Data for analysis -

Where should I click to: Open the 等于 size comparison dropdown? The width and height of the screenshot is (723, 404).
---
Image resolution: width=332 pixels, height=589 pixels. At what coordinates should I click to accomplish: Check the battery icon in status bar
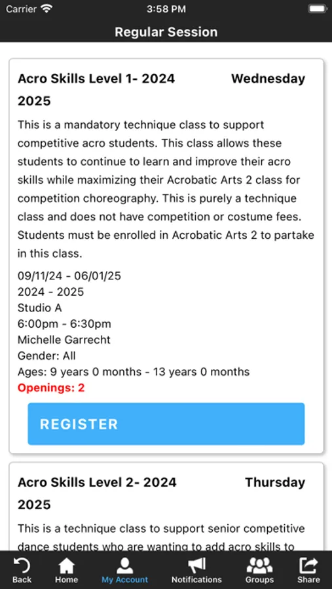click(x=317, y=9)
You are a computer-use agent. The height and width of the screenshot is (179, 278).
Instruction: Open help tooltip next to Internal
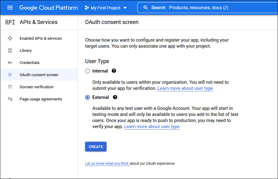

Task prompt - Copy the lines above exactly, starting with the line that contains "Image resolution: width=332" and ending with the line that contains "Instruction: Open help", and leave out any pictures.

Your response -
Image resolution: width=332 pixels, height=589 pixels. At what coordinates should I click to accomplish: Check the battery icon in status bar
click(x=317, y=9)
You are a computer-use agent. The height and width of the screenshot is (179, 278).
Instruction: Open help tooltip next to Internal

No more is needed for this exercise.